What if I have a Medicare Advantage Plan? Because Medicare Advantage Plans are built on a network of providers your plan may not cover you while you travel outside of the network, even if you are still in the U.S.

Payment depends on the kind of plan you have, how long you travel, where you travel and the kind of care you will need. For example, while some plans will allow you to travel for up to 12 months without losing coverage, if you are outside the overage area for more than six months, you will be automatically dis-enrolled.

You will not lose coverage, but will be put back into Original Medicare if you do not choose another Advantage Plan.

If you regularly spend time outside of the network area, for example several months in Florida every winter, make sure the plan you choose will cover your needs. Be sure you understand the rules on out-of-network coverage.

Regardless of the type of plan you have, all Advantage Plans will cover emergency or urgent care. Your out-of-network change cannot exceed $65.

What if I have a supplemental insurance plan, such as a Medigap plan? Will it cover my foreign travel? Many Medigap plans will cover up to 80 percent of the cost of emergency care abroad during the first two months of a trip. Usually there will be $250 deductible and a lifetime limit of $50,000 for coverage. Again, check with your plan about their rules. If you regularly travel outside the U.S. you will want to factor this in when choosing supplemental coverage.

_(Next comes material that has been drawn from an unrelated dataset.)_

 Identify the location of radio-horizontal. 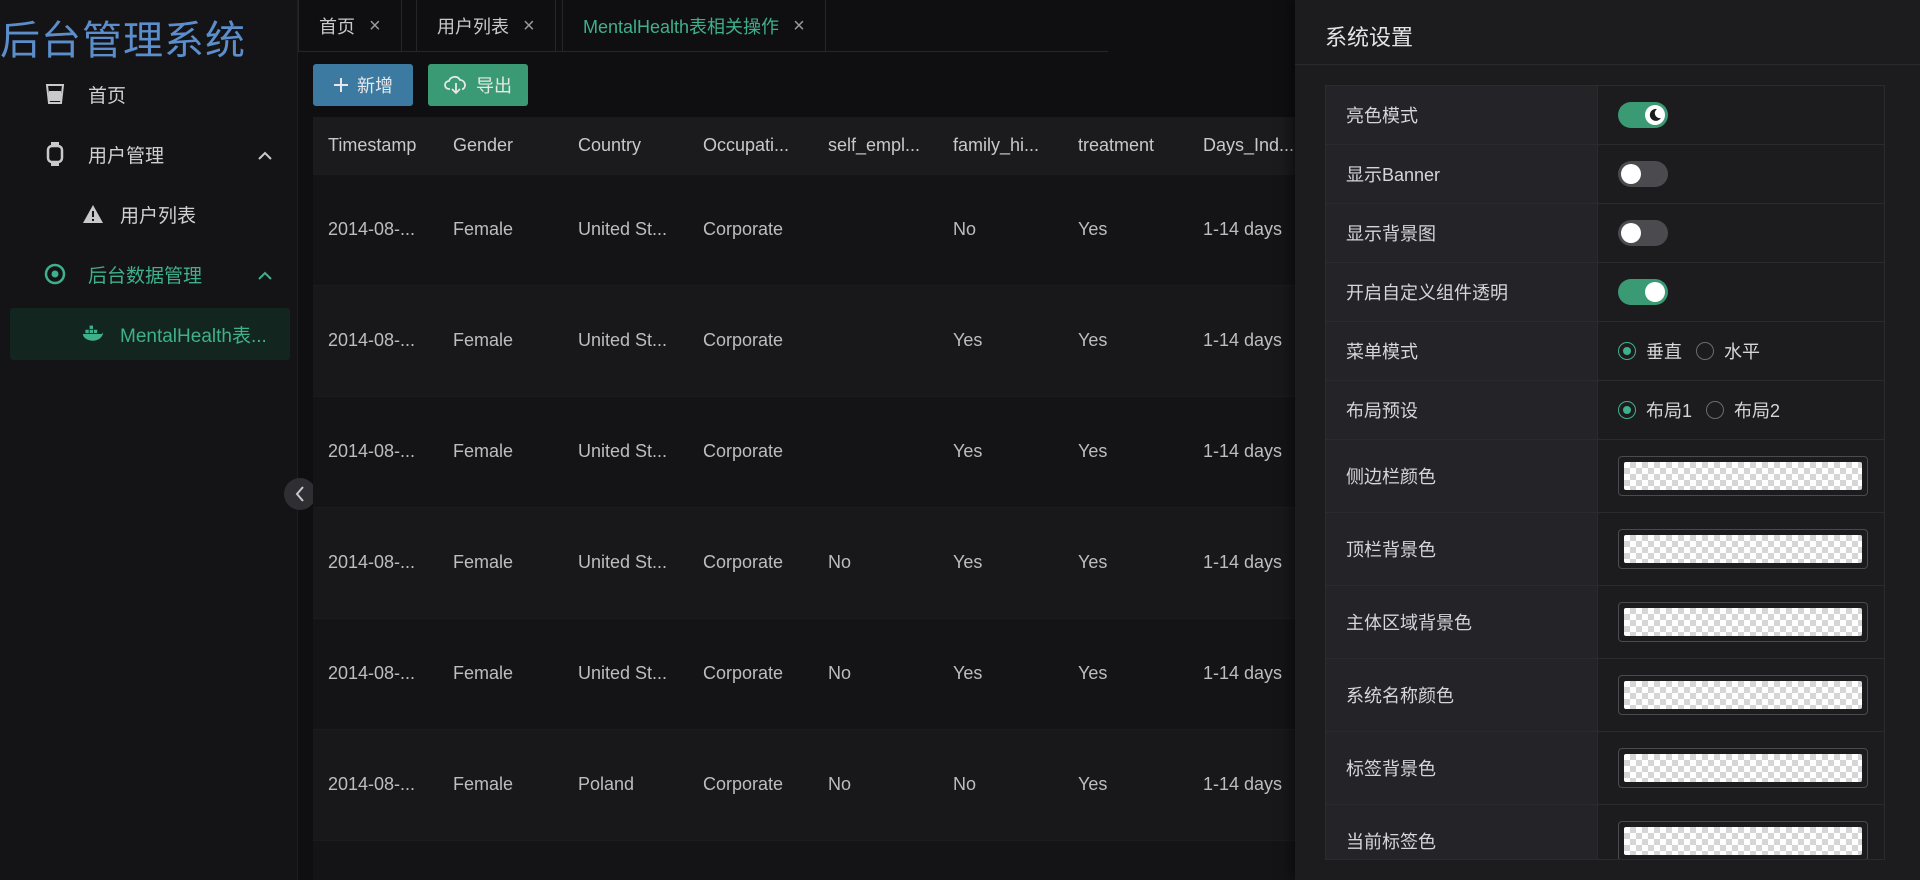
(1705, 351).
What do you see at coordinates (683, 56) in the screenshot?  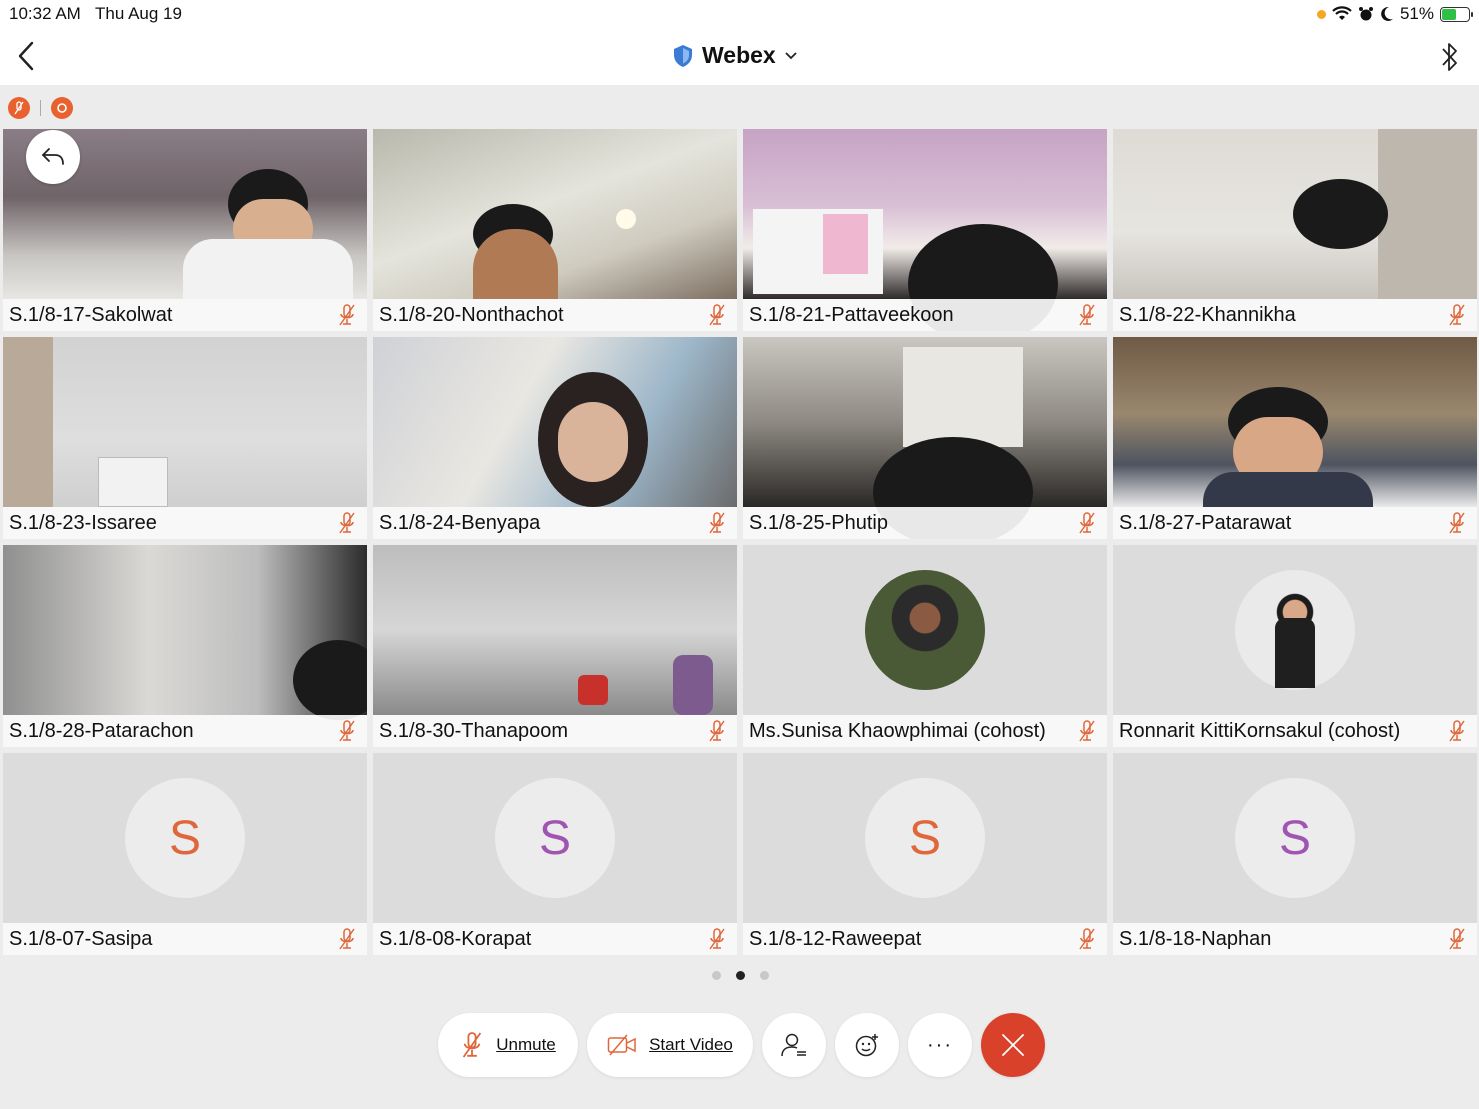 I see `shield-icon` at bounding box center [683, 56].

What if I need to get a prescription refilled? The rules that apply to Original Medicare and Medicare Advantage Plans also apply to Part D plans. When traveling be sure to take extra medications with you. If you need to obtain an early refill or additional medications before leaving, check with your pharmacist for help.

What steps should I take before I travel to make sure that I am covered?

If you have Original Medicare and you are traveling with the area limitations described above, you should be covered for emergency or urgent care.

If you have a Medicare Advantage Plan check with your plan before any travel outside the provider network to make sure you are covered.

If you are traveling outside the US you may choose to purchase travel insurance. But, not all travel insurance plans cover medical care so it is important that you purchase the proper coverage. Some credit cards also offer travel insurance. Consult your travel agent, insurance agent or credit card company about such coverage. 

What if I need to purchase additional travel insurance? According to the International Federation of Health Plans there are four types of travel insurance plans:

Low Cost International Medical Insurance. These plans generally cover you both within and outside of the U.S. for single trips ranging from 5 days to12 months.

Flexible, Renewable Medical Insurance for Travel or Living Abroad. These plans are for trips lasting at least three months and are renewable for up to three years.

Travel Insurance for the Frequent Traveler. You sign up each year for coverage and choose your benefit package. This insurance covers any number of trips for up to 30 days each during the year. These plans are designed for those who travel frequently for either business or pleasure.

Flexible Trip Cancellation and Medical Expense Coverage. These policies can cover everything from airline cancellations and lost baggage to medical expenses including air evacuation. Air evacuation expenses can run as high as $20,000.

The Oneida County Office for the Aging/Continuing Care HIICAP program can offer you assistance in making sure you are covered on your next trip. 

Dr. William Lane is the owner of William Lane Associates, a gerontological firm based in Delmar. He is writing a monthly column on issues related to health insurance for the Office for the Aging. He does not sell insurance, work for any insurance company or recommend any insurance products.